The largest brokerage in the country, Morgan Stanley, is cutting off access to the only mutual funds that investors seem to want to buy.

Vanguard was the best-selling mutual fund manager last year—with roughly $183 billion in net new assets flowing into its mutual funds, according to Morningstar. Money frequently recommends its low-cost, no-frills indexing approach—championed by its founder, Jack Bogle—and has placed almost 20 of its funds on the Money 50, an annual list of mutual funds and exchange-traded funds we recommend using to build a long-lasting portfolio.

But starting next week, Morgan Stanley will not permit its 15,800 financial advisors (currently the biggest team of brokers in the U.S.) to sell customers shares of Vanguard’s mutual funds, a company spokeswoman confirmed Thursday.

As first reported by industry website AdvisorHub, Morgan Stanley customers who are not already invested in Vanguard will not be able to buy new shares of the company's conventional mutual funds starting on Monday. Those with existing Vanguard shares will not be immediately yanked out of the funds, but they only will be able to increase their positions through early next year.

The follows Morgan Stanley's announcement in April that it would be pursuing a series of pricing, policy and product changes spurred by the Department of Labor's fiduciary rule, which would require advisors to act in their clients' best interests when working on retirement assets. "These changes are designed to reduce client costs, ensure we are offering top quality products to clients, and reduce the potential for conflicts of interest," said the company, which says it has 3.4 million clients. The company did not explain how eliminating a line of low-cost funds would help reduce client costs.

After the cuts, the firm will offer about 2,300 funds.

Morgan Stanley’s move is seen as retaliation against Vanguard over its refusal to pay the brokerage for access on its advisor platform, AdvisorHub reports. (Last May, Merrill Lynch made a similar decision to remove Vanguard mutual funds from the funds available for advisors to sell to clients.) It's not unlike what happens when cable companies threaten to cut certain channels when contract negotiations break down.

“It’s unfortunate that certain advisors and then therefore their clients are not able to access the conventional shares of Vanguard mutual funds,” a spokeswoman for Vanguard said Thursday.

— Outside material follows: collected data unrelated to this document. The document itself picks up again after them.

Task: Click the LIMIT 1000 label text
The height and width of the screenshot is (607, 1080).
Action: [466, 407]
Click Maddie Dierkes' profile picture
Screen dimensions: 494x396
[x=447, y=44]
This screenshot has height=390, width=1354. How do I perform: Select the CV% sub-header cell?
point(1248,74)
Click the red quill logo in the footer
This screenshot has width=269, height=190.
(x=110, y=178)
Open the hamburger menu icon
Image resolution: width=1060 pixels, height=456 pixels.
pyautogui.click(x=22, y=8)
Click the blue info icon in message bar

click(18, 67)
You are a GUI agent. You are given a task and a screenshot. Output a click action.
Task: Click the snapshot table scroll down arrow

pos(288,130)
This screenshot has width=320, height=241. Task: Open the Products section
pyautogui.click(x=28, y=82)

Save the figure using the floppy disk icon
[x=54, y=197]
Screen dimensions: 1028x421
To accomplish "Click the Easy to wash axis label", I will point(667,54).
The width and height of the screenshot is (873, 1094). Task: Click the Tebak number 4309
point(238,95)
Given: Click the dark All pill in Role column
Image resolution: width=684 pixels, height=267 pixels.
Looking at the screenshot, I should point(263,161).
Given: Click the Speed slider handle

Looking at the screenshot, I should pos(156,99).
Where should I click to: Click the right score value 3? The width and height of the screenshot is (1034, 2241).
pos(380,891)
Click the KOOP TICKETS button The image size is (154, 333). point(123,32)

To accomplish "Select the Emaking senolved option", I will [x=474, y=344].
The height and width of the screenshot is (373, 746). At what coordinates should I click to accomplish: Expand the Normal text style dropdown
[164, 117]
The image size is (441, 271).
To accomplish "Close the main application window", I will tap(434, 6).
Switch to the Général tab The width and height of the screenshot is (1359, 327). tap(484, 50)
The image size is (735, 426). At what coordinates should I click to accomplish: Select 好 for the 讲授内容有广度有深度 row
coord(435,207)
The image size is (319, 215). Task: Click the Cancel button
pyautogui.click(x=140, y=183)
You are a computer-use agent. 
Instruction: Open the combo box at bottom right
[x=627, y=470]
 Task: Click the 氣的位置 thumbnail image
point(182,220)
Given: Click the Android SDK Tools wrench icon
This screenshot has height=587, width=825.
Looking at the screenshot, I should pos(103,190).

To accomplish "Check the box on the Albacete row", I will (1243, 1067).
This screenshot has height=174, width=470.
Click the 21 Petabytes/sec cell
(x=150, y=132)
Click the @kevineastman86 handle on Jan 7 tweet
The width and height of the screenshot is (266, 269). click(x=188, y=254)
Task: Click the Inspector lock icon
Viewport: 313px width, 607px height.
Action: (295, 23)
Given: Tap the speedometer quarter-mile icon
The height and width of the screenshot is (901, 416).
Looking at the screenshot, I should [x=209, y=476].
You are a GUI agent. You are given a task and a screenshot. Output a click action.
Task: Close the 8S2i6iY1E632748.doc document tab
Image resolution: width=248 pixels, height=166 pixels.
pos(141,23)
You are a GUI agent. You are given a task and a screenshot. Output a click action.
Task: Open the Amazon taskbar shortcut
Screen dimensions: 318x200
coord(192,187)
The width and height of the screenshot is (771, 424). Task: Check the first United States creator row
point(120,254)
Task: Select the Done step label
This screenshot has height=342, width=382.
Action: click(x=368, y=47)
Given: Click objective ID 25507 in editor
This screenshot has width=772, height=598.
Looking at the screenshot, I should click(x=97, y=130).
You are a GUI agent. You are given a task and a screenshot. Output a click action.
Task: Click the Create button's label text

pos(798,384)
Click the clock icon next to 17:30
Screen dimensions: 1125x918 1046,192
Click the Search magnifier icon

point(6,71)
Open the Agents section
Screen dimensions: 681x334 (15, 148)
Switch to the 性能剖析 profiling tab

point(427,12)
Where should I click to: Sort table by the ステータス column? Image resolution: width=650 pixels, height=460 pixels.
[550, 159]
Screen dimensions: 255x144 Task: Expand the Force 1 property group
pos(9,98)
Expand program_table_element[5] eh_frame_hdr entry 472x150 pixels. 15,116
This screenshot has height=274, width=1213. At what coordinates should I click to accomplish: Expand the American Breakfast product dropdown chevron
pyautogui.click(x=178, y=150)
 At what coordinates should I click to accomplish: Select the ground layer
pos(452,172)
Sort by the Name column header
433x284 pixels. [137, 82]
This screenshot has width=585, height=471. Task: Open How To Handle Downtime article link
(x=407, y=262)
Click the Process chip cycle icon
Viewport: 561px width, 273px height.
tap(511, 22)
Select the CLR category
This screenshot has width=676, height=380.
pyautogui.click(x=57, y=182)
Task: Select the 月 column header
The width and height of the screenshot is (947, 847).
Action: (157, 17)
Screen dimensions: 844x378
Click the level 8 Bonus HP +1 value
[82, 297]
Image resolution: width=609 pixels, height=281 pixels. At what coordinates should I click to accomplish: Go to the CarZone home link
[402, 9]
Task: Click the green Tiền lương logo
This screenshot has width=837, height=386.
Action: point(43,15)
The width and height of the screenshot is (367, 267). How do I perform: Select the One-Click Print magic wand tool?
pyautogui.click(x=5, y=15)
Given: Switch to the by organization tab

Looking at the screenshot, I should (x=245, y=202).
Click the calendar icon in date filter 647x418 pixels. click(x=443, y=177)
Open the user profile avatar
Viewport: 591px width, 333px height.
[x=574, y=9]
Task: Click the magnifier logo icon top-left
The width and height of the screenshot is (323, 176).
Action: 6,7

However, she noted that Vanguard’s ETFs are still available and provide the same kind of low-cost, broadly diversified option for investors.

Even with ETFs still available, Morgan Stanley could be taking a big risk—because Vanguard is one of the few mutual fund companies that investors can’t get enough of. Last year, Vanguard’s mutual funds took in more money than the rest of the fund industry combined, according to Morningstar’s calculations.